A estas alturas deberíamos saber que la batalla contra el coronavirus consiste casi exclusivamente en el tira y afloja. Una resistencia basada en un sacrificio difícilmente sostenible en lo que llega la vacunación masiva de la población: la única manera de regresar a nuestra vieja y añorada normalidad.

Desde marzo de este año comenzamos una batalla perdida de antemano. En una esquina la sociedad. En la otra un virus asocial. Lo que se ha llevado por delante el miedo al contagio es la esencia misma de lo que somos: animales gregarios que han construido su prosperidad sobre la base de las relaciones interpersonales. Alguien metió un microscópico palo en el hormiguero y ha estado a punto de cargárselo.

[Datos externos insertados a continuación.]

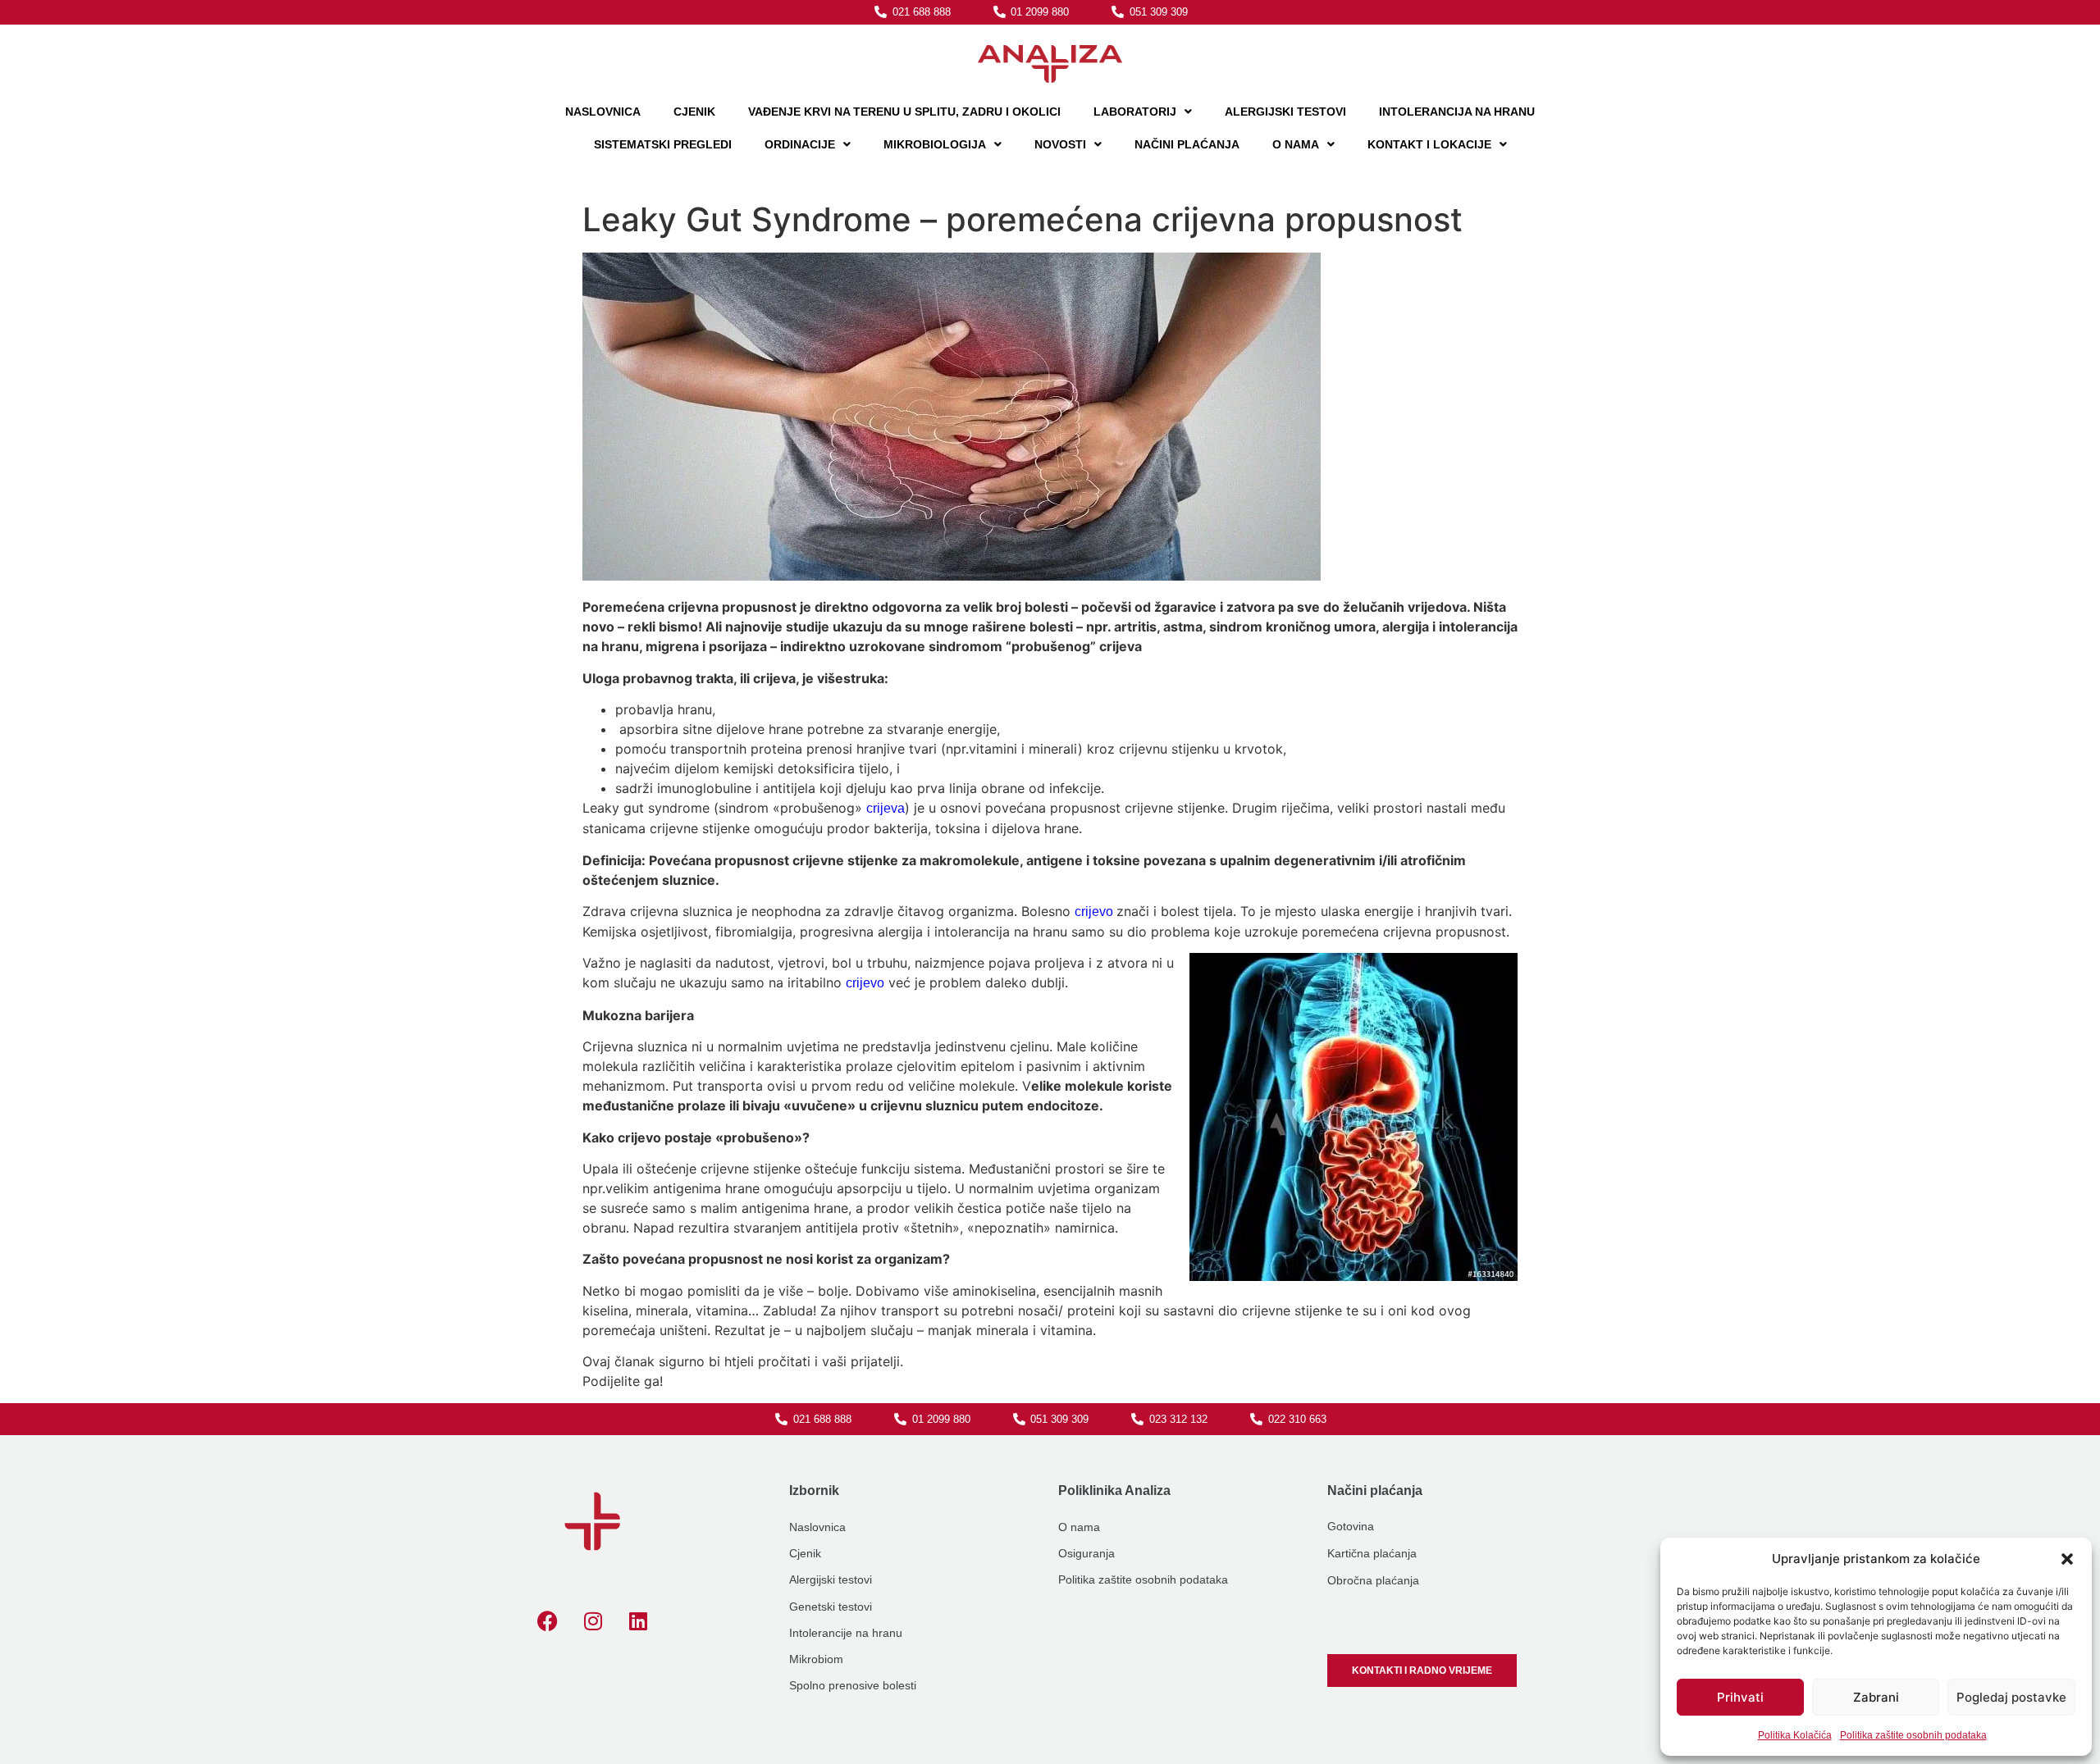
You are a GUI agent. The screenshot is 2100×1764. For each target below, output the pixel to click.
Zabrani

Tras el primer confinamiento, con el que se intentó frenar el ritmo ascendente de los contagios, se avisó de que habría una segunda ola. Era un cálculo basado en lo inevitable. Una vez nos abriesen las puertas del encierro forzoso, la población reclusa saldría a la calle a vivir, que son dos días, como si no hubiera pasado nada. Porque por mucho que se hagan elegías del comportamiento responsable de los ciudadanos y tal y tal, todos sabemos que la manada hace siempre lo que le sale de la cornamenta.

Las cifras de esta segunda ola han superado ya a la primera. Y la única buena noticia es que han comenzado las primeras vacunaciones. La salida al oscuro túnel que hemos pasado en este año maldito del 2020 se encuentra en esos dos pinchazos en el brazo. Pero tomen nota que blindarnos ante el virus nos llevará muchos meses del año próximo.

Los expertos están avisando de que las cifras de contagios en Tenerife son preocupantes. Y que si no se toman medidas, podríamos acabar con otro confinamiento forzoso de la población. No solo es un aviso a navegantes para evitar los excesos en estas fiesta de Navidad –que también podría serlo– sino una seria advertencia. Es inexplicable e impresentable que a estas alturas se den casos como el de una residencia de ancianos con ciento ochenta personas contagiadas. Porque si algo nos ha enseñado la experiencia con el virus es que la detección precoz es el arma más eficaz para impedir su propagación. Como en el caso de los incendios, o se apagan en las primeras horas o se extinguen cuando acaban de arder.

Estamos llegando a la playa y estaría feo morirnos en la arena. Hay que aguantar algunos meses más. Hasta que las vacunas nos liberen. Porque nuestra supervivencia social y económica solo está en nuestras propias manos. Está visto que no vamos a tener ninguna ayuda extraordinaria de un Gobierno peninsular que ha sido incapaz, una y otra vez, de comprender las condiciones especiales que se viven en un archipiélago lejano. Un nuevo confinamiento en esta isla –que presumía temerariamente hace poco de ser la más “sana”– sería la puntilla económica para una economía y una sociedad maltrecha. Más vale que nos lo tomemos muy en serio porque nos la estamos jugando.